The Virginia-based Charles Koch Foundation, in its announcement of its grant to support the work of Garrett's team, described the aim of that work.
"Garrett's aim is to improve the fairness of criminal adjudication, prevent wrongful convictions, reduce recidivism, divert low-risk offenders from jail or prison, and ease societal re-entry for the formerly incarcerated," the Koch Foundation said in its announcement.
The project is an interdisciplinary project at Duke University led by Garrett and Duke law professor L. Neil Williams Jr., according to the university’s announcement of the project late last month. That announcement included the amount of the Charles Koch Foundation grant -- $320,000.

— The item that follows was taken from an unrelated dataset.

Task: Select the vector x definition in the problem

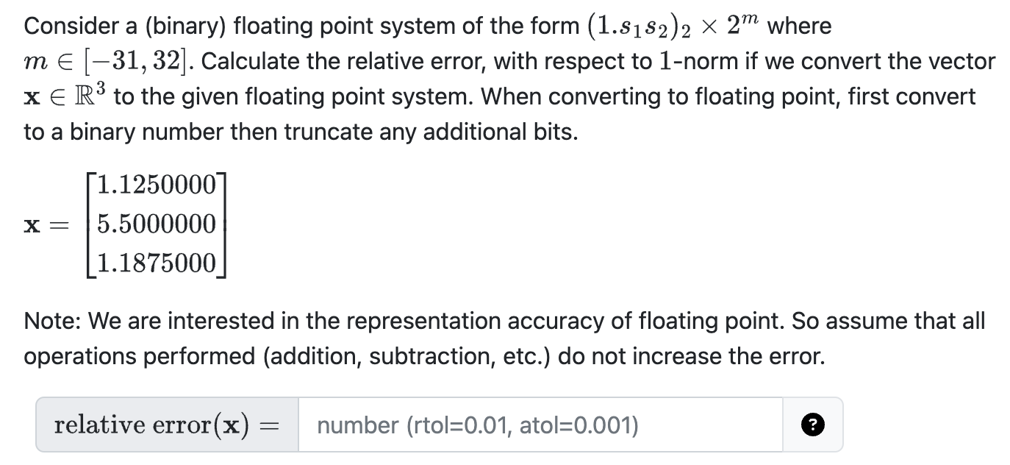Action: coord(132,223)

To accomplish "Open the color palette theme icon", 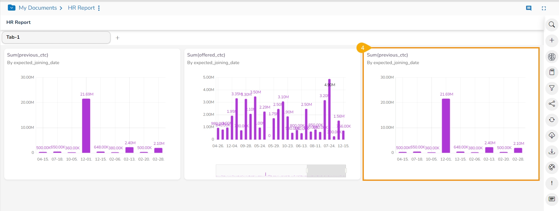I will pyautogui.click(x=552, y=167).
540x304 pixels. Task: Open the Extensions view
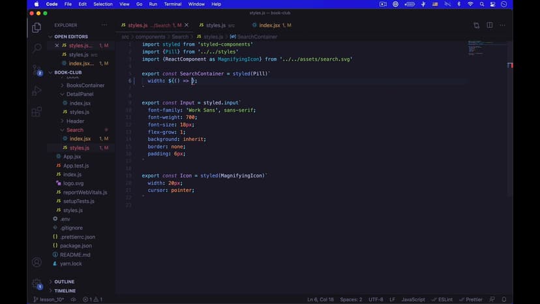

"Will Crozier and Karima Modjadidi, postdoctoral research fellows in psychology who share space with the Duke Initiative for Science & Society, will work with Garrett on the projects, as will law students in a new Criminal Justice Policy Lab course he is teaching this fall," the university's announcement said. "The team plans to work on studies of life without parole sentencing patterns; state post-conviction appeals; drivers' license suspensions for failure to pay fines or fees or failure to appear in court; and employment opportunities for felons who receive certificates of rehabilitation. They are reaching out to state and local criminal justice stakeholders to collaborate on these projects."

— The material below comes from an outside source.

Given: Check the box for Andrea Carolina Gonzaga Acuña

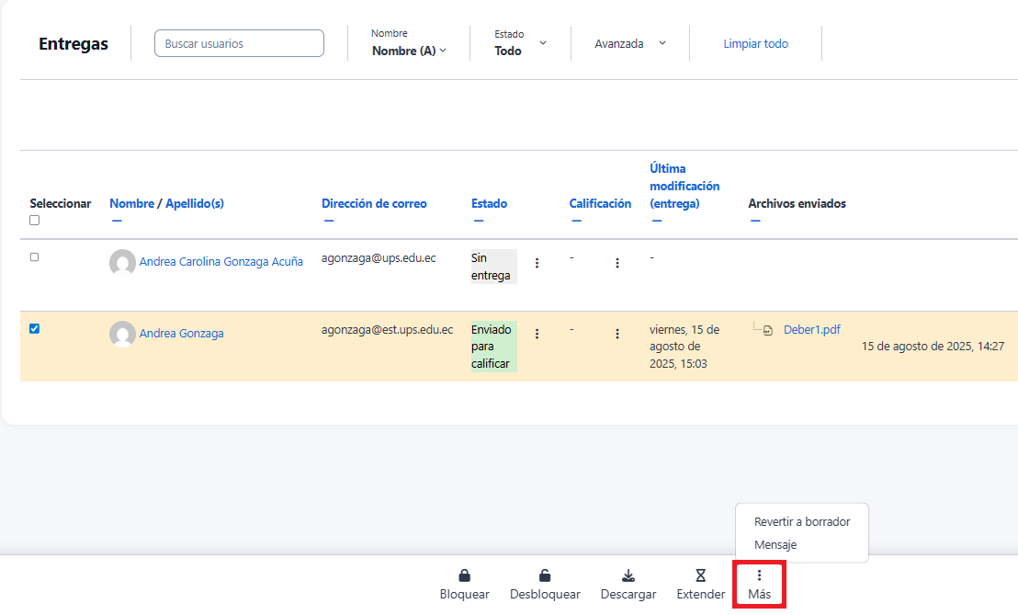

Garrett, who recently filed an amicus brief in a North Carolina Supreme Court case about involving fingerprint evidence, told Higher Education Tribune that he was working on similar research when he joined Duke Law School last spring.

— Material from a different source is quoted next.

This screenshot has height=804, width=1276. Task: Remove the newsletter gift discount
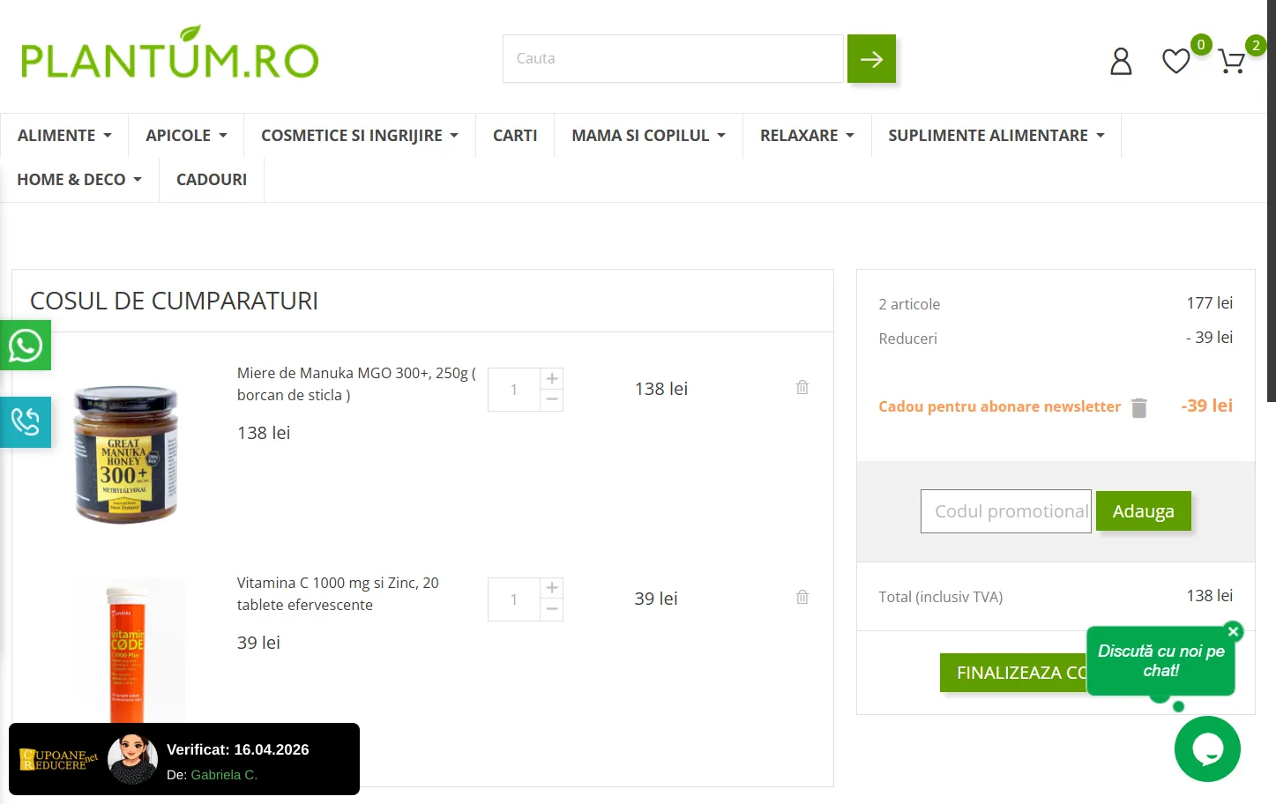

"I had been collaborating with several colleagues at the University of Virginia School of Law, including John Monahan and Richard Bonnie, on a series of criminal justice research projects aimed at impacting policy in Virginia," he said. "The Virginia projects, focusing on mental health and the criminal justice system and risk assessment in sentencing, were supported by a one-year grant from the Charles Koch Foundation."
That research made the approach to Koch about the research in North Carolina a natural one, Garrett said.
"We were extremely pleased with the progress that we had been able to make on these topics last year," he said. "Once I learned about the move to Duke, I approached the foundation about both continuing the work with my colleague in Virginia but also starting a new project at Duke and in North Carolina."